Day three we set off at 1430 hrs and headed south down the channel between Batam and Bintan Islands, we immediately began two hour shift patterns with the intention to keep the boat moving 24 hours per day. That evening I managed to sleep for around 4.5 hours in my breaks between shifts and Charlie also managed some sleep, and we also made decent mileage south bearing in mind the strong tidal streams we had to fight. Now on day 5, we have kept the little Donkey moving continuously for almost 41 hours and seem to be able to make the 40nm (70km) per day which I am working on. Life is all about adjusting to the routine of living on the boat, 2 hours on and 2 hours off, eating sleeping, rowing, maintaining our bodies and the boat, navigating and communicating using the sat phone and email system once per day. We had one exciting moment on the eve of day 3 where we ran aground on a poorly marked shoal on the chart. It was pitch dark and quite scary but we managed to get off with a few scratches to the rudder only. Charlie is rowing well and we both have developed pizza bum and working at cleaning and applying creams here to mitigate this. The north east monsoon winds are NOT blowing at all at the moment which surprises me and the sea-state has been like glass for the last two nights which makes rowing, eating and sleeping much nicer. Night times are lonely for me but beautiful also. The stars and the peace is a welcome change from Singapore hustle and bustle.

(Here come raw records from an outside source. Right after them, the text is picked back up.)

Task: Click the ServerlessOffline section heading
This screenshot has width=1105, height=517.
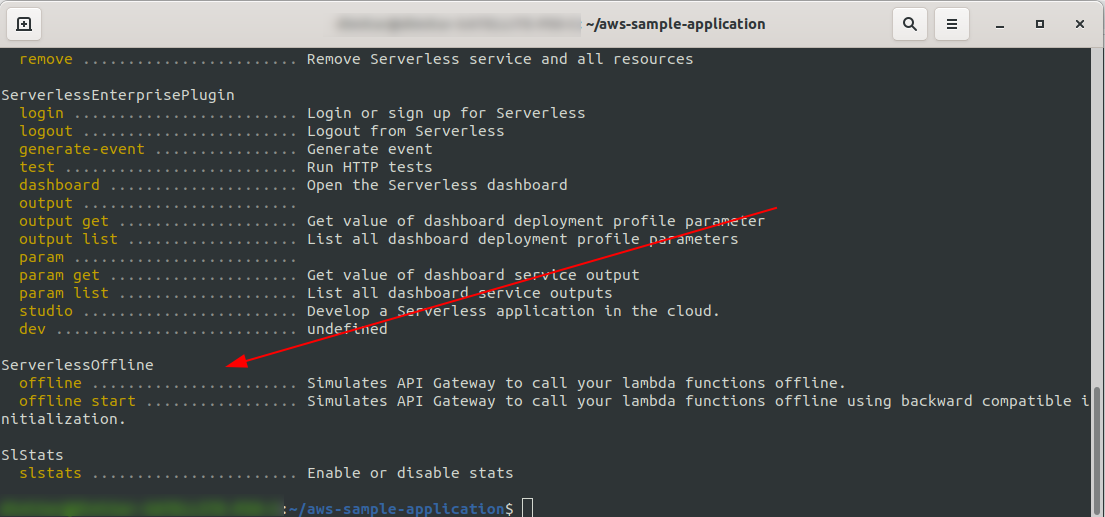Action: point(77,365)
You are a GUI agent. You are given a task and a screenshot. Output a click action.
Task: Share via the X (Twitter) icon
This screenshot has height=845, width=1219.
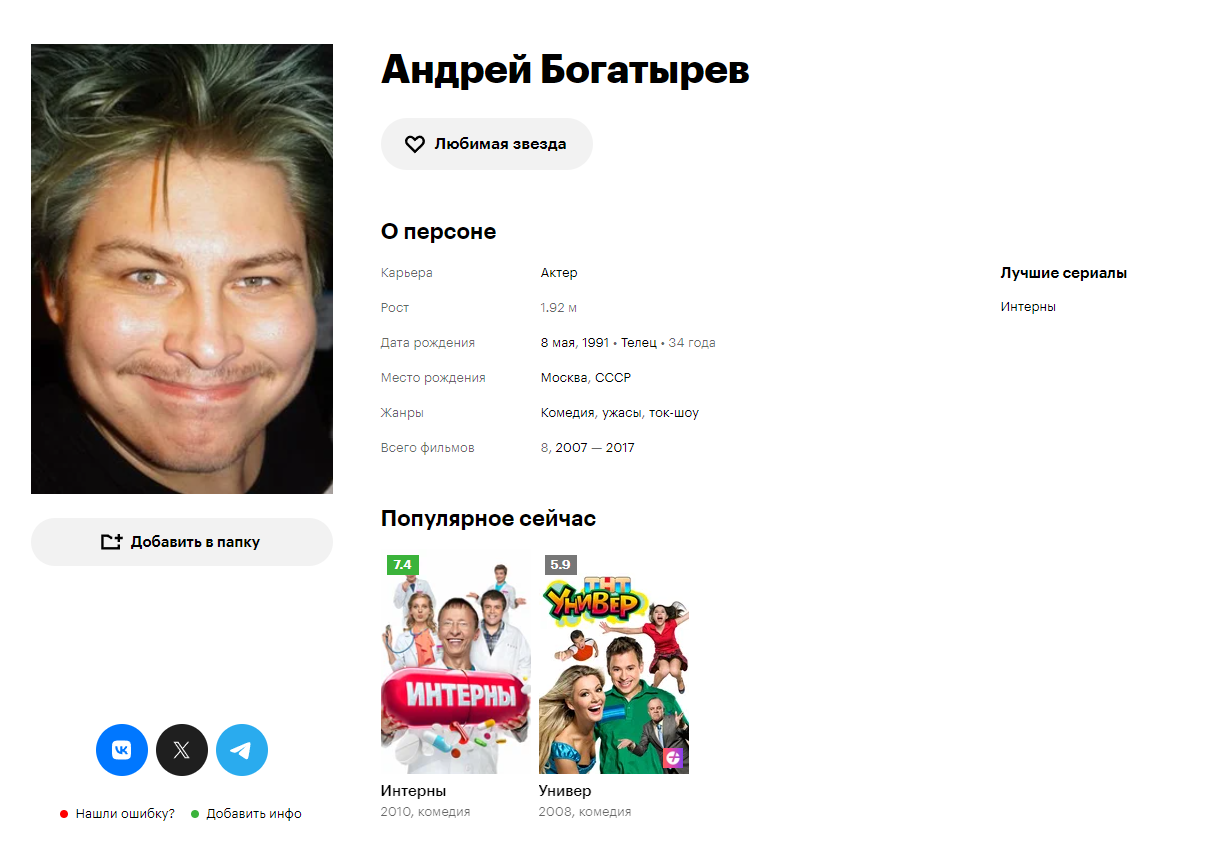(182, 750)
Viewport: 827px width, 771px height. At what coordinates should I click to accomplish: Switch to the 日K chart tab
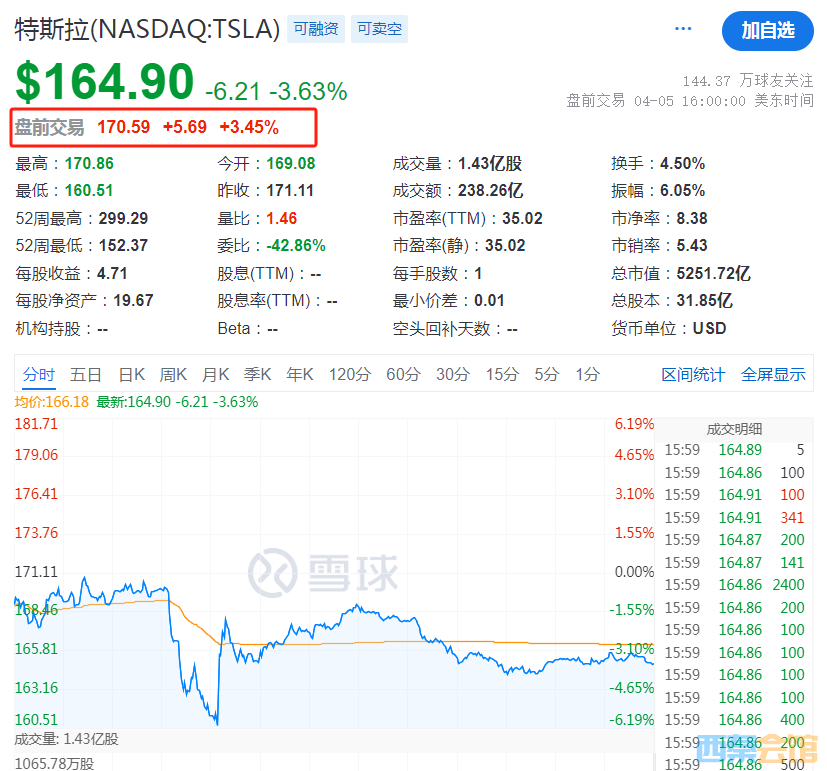click(132, 375)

In 13nm we cross the equator – which is about 7 hours time so hopefully I can send a photo back from there.

Love to you all,

Axe and Charlie.

Posted on January 7, 2017, in Rowing Home. Bookmark the permalink. 7 Comments.

  1. Kia Kaha, (stand strong). On on Grant, we’re with you…


  2. I’ve been watching the track as it extends southward. It’s great to see the steady progress. Keep it up!


  3. Keep going, you’re both doing great. Sending great weather wishes and positive energy your way!


  4. Hey there, Grant, Mel and I are following you with interest – we remember the skinny little guy of Matau days! All the best.